Há no Brasil uma realidade brutal que não se deve esconder: crianças e adolescentes são violentadas todos os dias no país em ambiente doméstico e familiar. Segundo dados extraídos, no último dia 29, do painel online da Ouvidoria Nacional de Direitos Humanos (ONDH), foram registradas em 2020, pelo Disque 100, 23.351 denúncias de violência sexual (estupro, abuso, assédio e exploração), um aumento de 23,4% em relação aos 18.911 registros de 2019. A maioria dos casos, 12.523 (53,6%), aconteceu na casa da vítima e do suspeito. A proximidade afetiva entre vítima e violentador, além de outros fatores, como já é sabido, desencoraja muitas vezes a denúncia.
Neste ano, a campanha promovida pelo Ministério Público estadual, em parceria com a ONG Plan International, com apoio de instituições de proteção aos direitos das crianças e adolescentes, visa romper essa barreira. Ela lembra, principalmente aos adolescentes e jovens, que o celular, aparelho tão íntimo do cotidiano deles, pode ser um poderoso aliado contra a violência sexual. A partir do próximo dia 11 de maio, as peças estarão circulando pelos canais de comunicação institucionais, principalmente nas redes sociais online do MP e também nas de influenciadores digitais parceiros. O mote da companha é “Dá para fazer muitas coisas pelo celular, inclusive quebrar o silêncio de uma violência sexual”.
Como destaca a campanha, a denúncia pode ser realizada de forma anônima, do próprio celular, nos aplicativos ‘Direitos Humanos Brasil’ e ‘Proteja Brasil’, ligando para o Disque 100, ou ainda pelo número de aplicativo de mensagem (61) 96565-5008. Entre os influenciadores digitais, que vão replicar as peças para seu público de adolescentes, estão Camila Barbosa, Malu Meneses, Noemy Damasceno, Pérola Dejus e Thainá Duarte. Apoiam a campanha o Fundo das Nações Unidas para a Infância (Unicef), a Safernet Brasil e o Instituto Aliança. A campanha também chegará ao TikTok, outro parceiro do MP, que convidou criadores de conteúdo da plataforma para comunicar ao seu público sobre a importância da denúncia. O objetivo é alertar que atos de violência sexual contra crianças e adolescentes não podem ser naturalizados e, sobretudo, que suas vítimas têm uma rede de proteção que pode acolhê-las.
Em 2020, foram registradas no MP 757 notícias de fato relativas à violência sexual contra criança e adolescentes. Os promotores de Justiça por todo o estado ajuizaram, ano passado, 722 ações penais, sendo que 705 delas foram casos de estupro de vulnerável.
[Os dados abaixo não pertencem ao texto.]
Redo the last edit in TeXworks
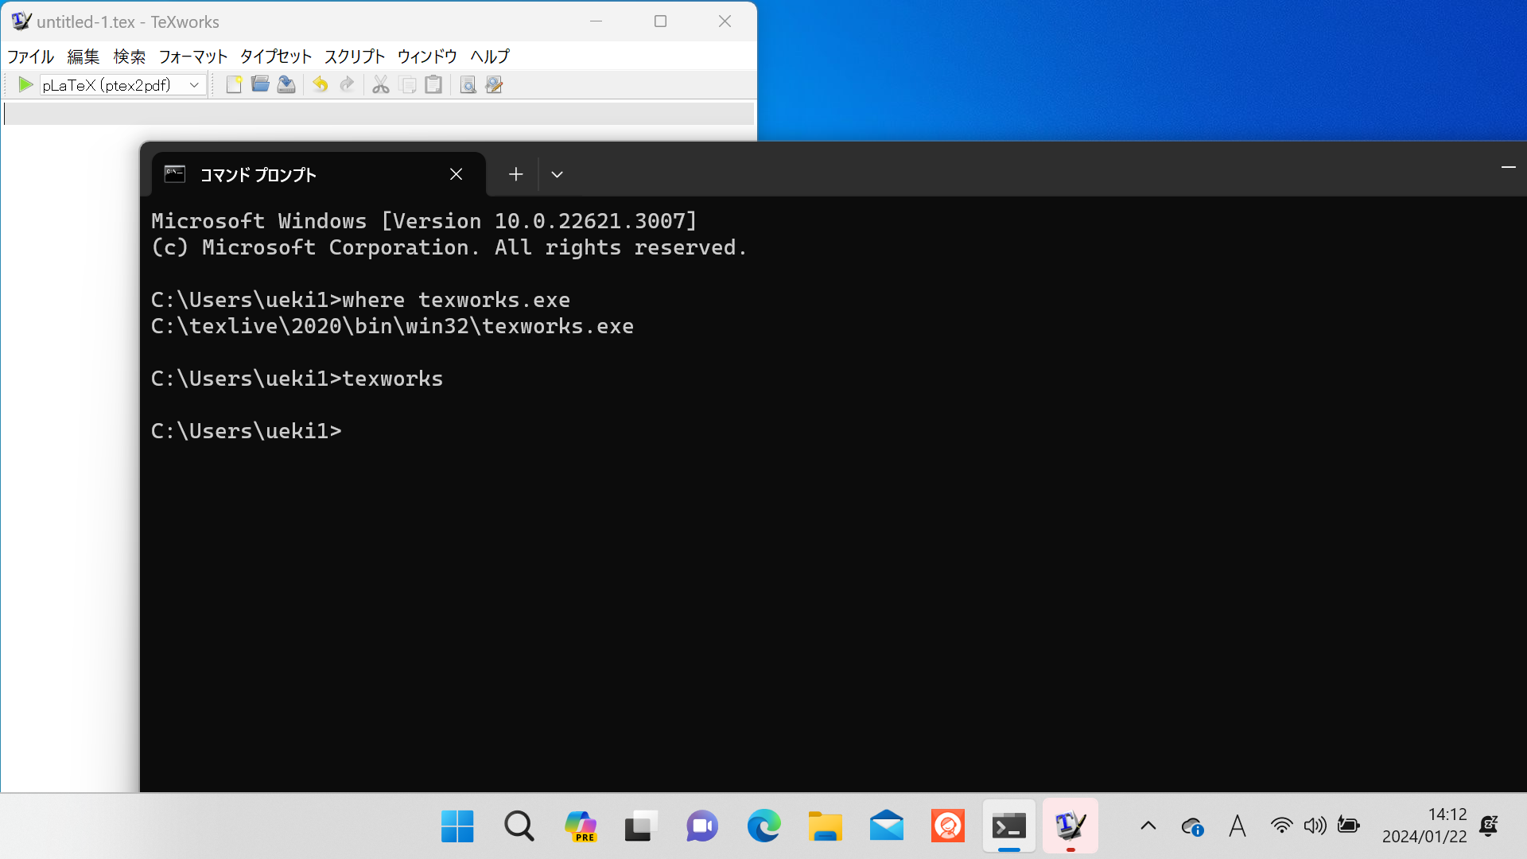The image size is (1527, 859). click(346, 84)
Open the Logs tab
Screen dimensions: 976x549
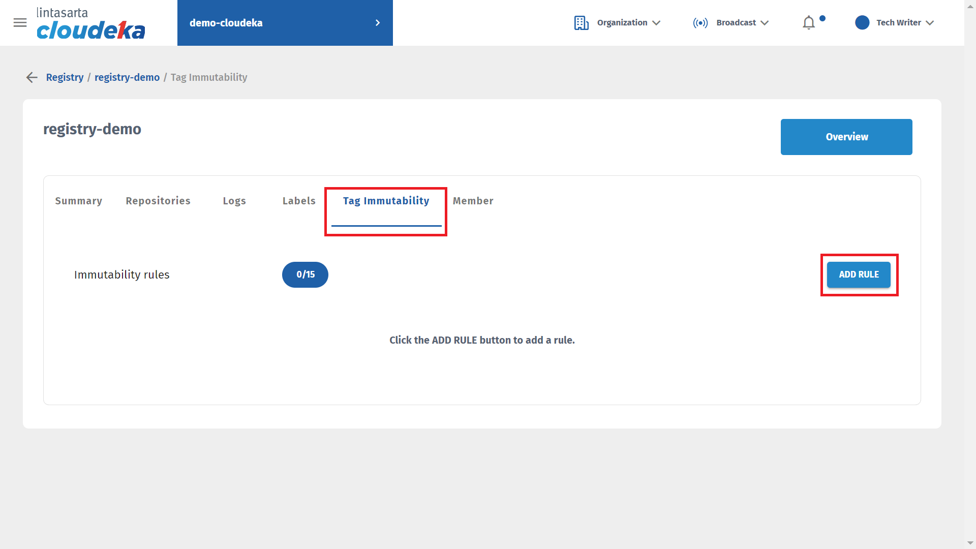234,201
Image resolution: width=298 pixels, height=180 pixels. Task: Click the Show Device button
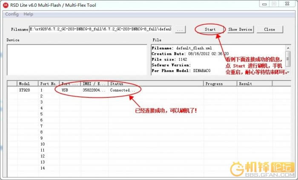coord(240,29)
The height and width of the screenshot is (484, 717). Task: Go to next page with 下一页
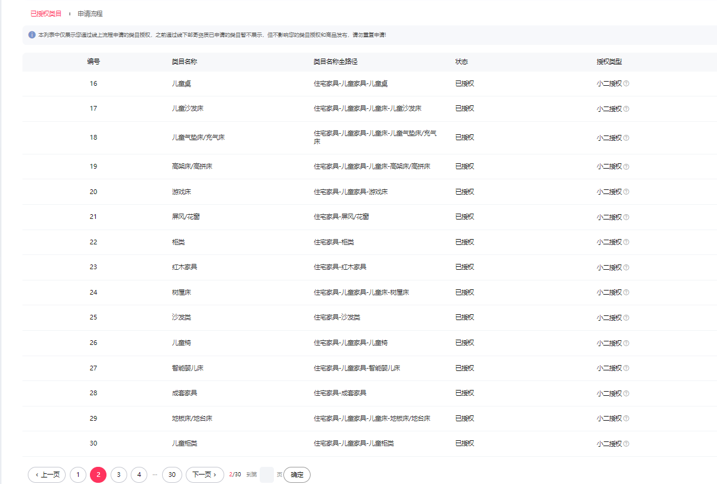(205, 475)
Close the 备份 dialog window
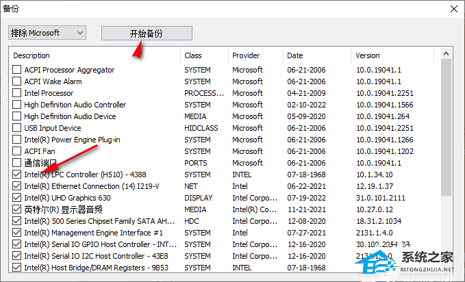The width and height of the screenshot is (465, 282). coord(452,9)
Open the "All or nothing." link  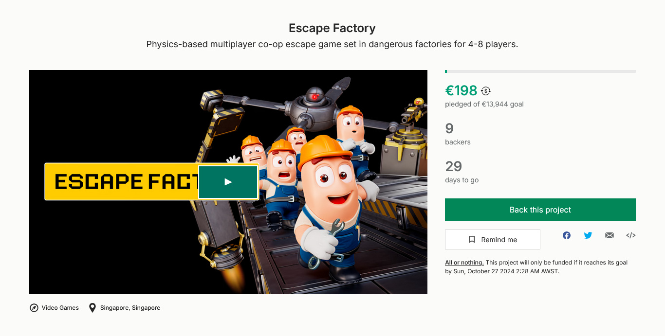pyautogui.click(x=464, y=263)
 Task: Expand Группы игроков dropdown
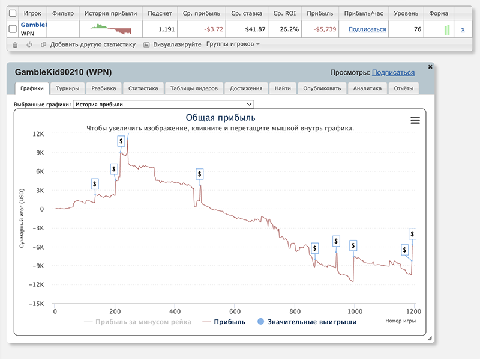tap(233, 44)
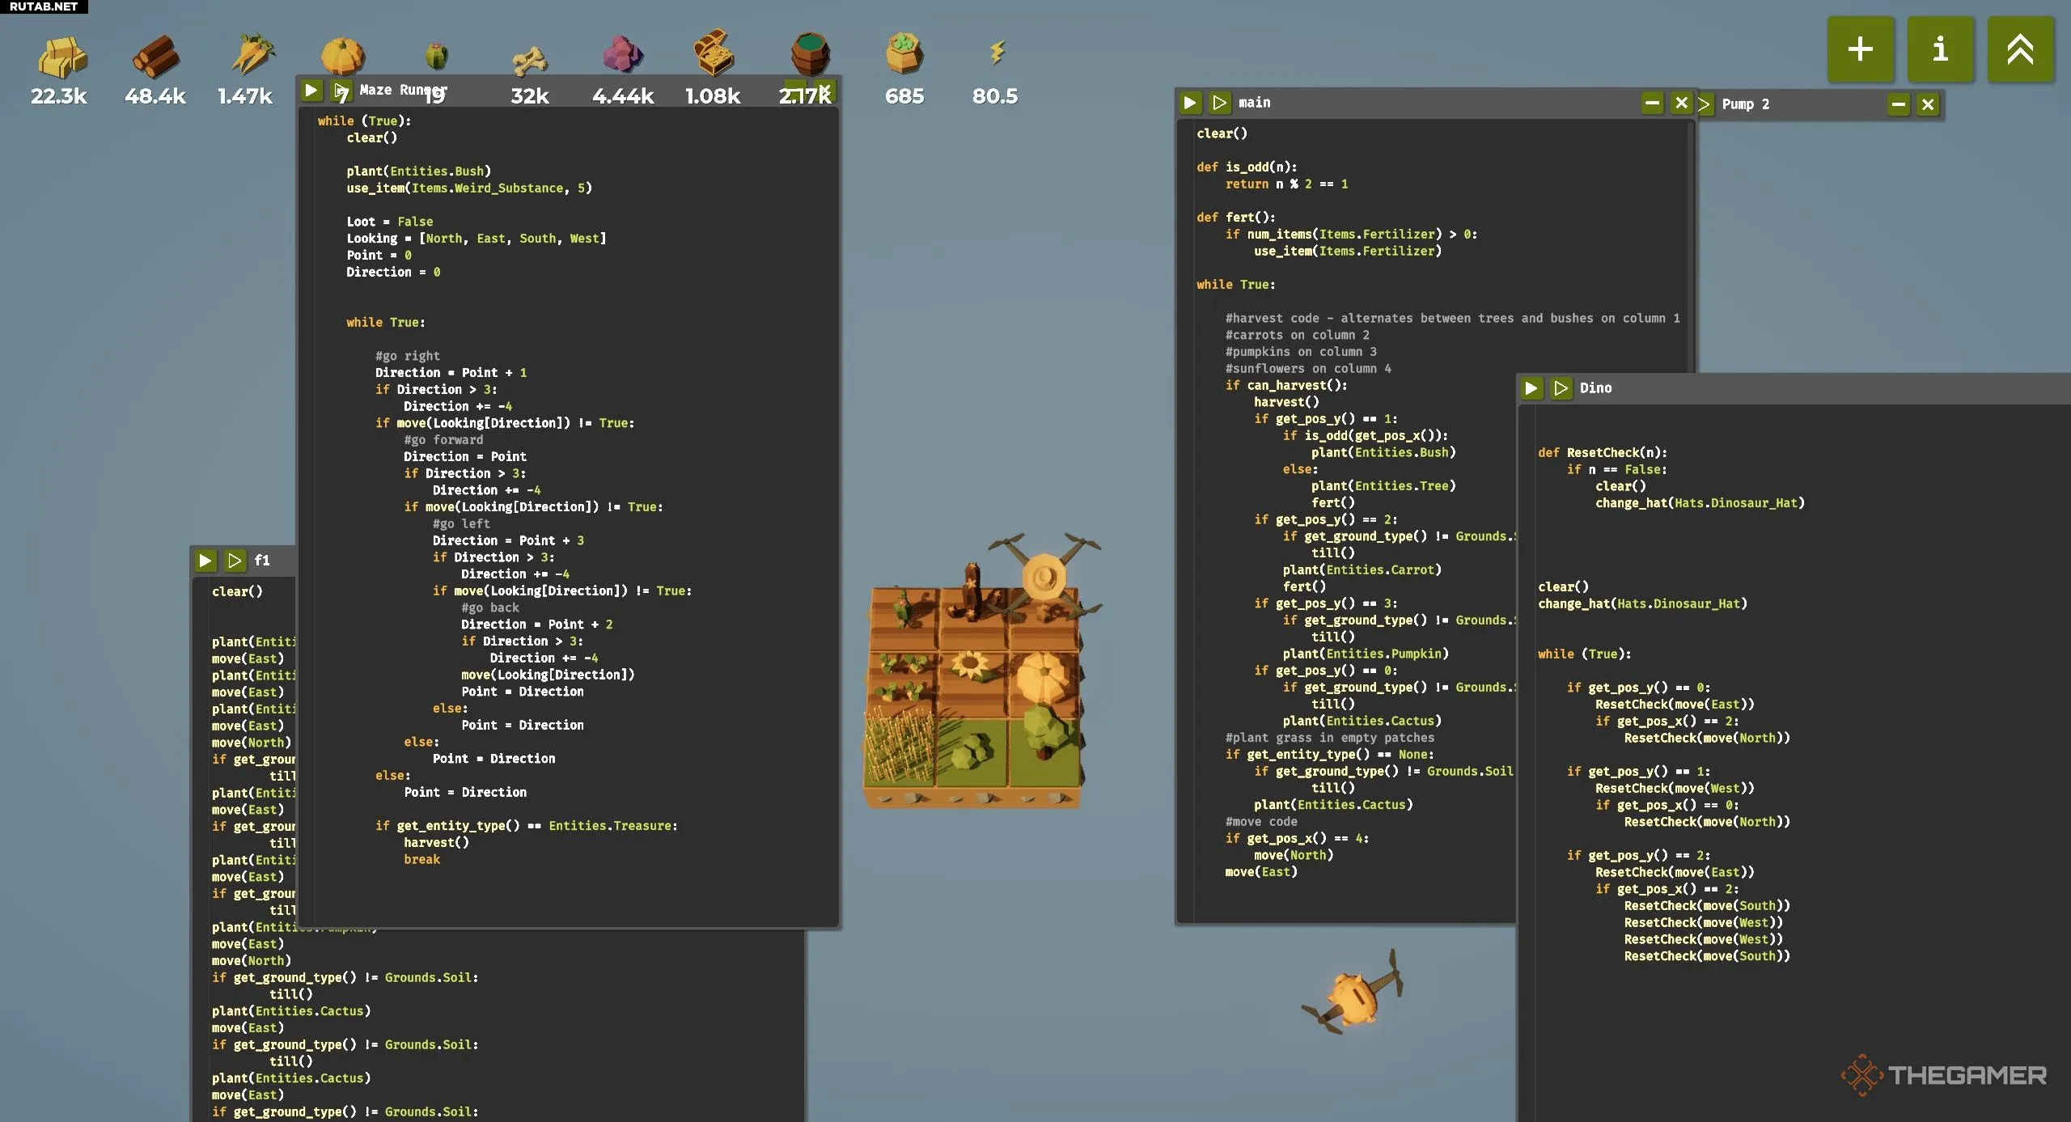2071x1122 pixels.
Task: Step through the main script
Action: click(x=1219, y=103)
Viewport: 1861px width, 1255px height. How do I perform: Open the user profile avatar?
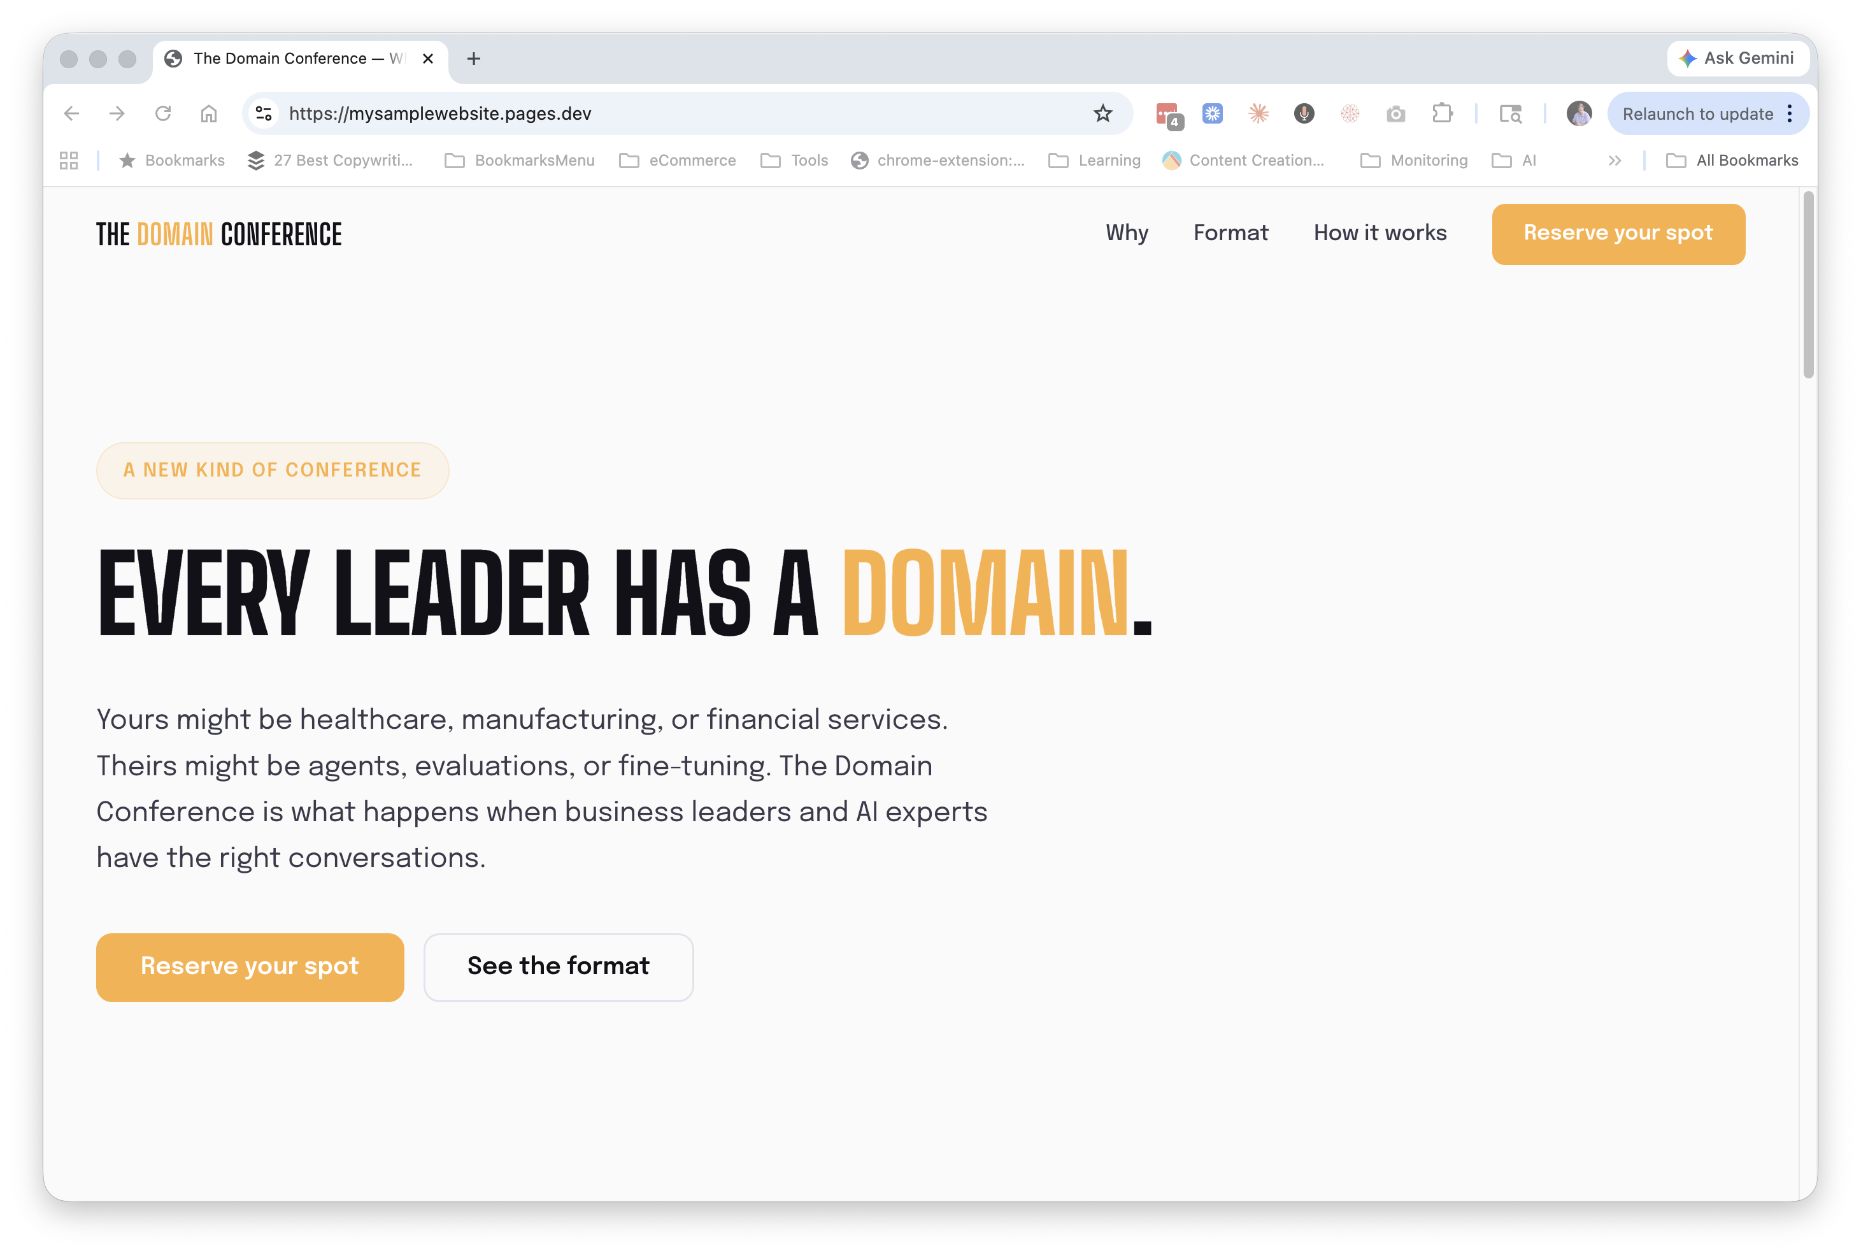coord(1579,114)
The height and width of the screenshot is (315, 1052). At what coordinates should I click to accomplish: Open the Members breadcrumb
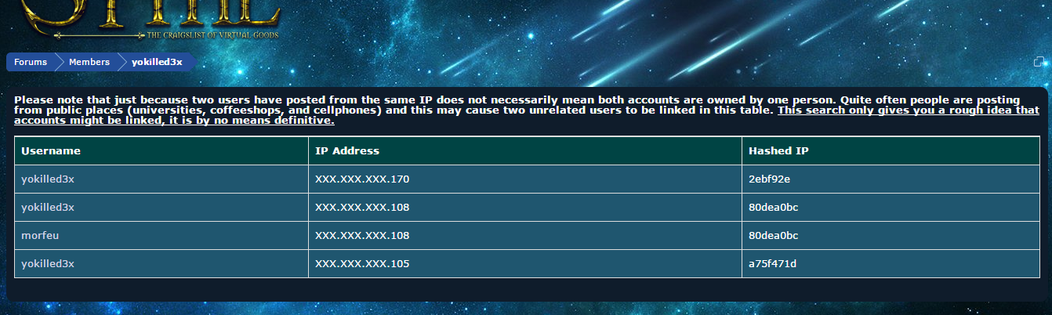[89, 62]
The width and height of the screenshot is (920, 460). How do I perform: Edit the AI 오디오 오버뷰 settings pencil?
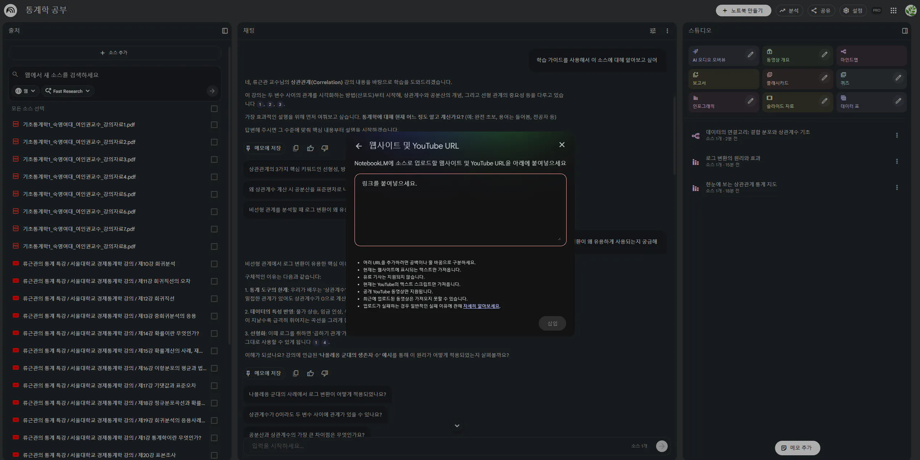pyautogui.click(x=750, y=55)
Segundo dados do Disque 100, a Bahia registrou, em 2020, 1.267 casos de violência sexual, contra 901, em 2019, um aumento de praticamente 40%, muito acima do percentual de 8,4% quando se compara 2019 a 2018, com 831 denúncias.
Segundo Helena Oliveira, coordenadora do Unicef para Bahia, Sergipe e Minas Gerais, é necessário considerar dois aspectos quando se analisa o fenômeno da violência sexual cometidas contra crianças e adolescentes: “a naturalização de como estes casos acontecem – por dentro das normas sociais nas relações familiares ou comunitárias; e a impunidade, que acaba sendo uma decorrência da primeira”. Ela destaca que “mesmo sendo a violência sexual tipificada como crime, os fóruns de apuração e responsabilização desses crimes sofrem com a morosidade e a corrupção de interesses privados. A situação na Bahia não foge a esta realidade, ao contrário, acentua esta realidade trazendo os determinantes raciais e de gênero e seus impactos na vida de meninas e meninos vítimas; e que caracterizam ainda mais a urgência pelas medidas de prevenção, responsabilização e mobilização para denúncia dos casos”, disse.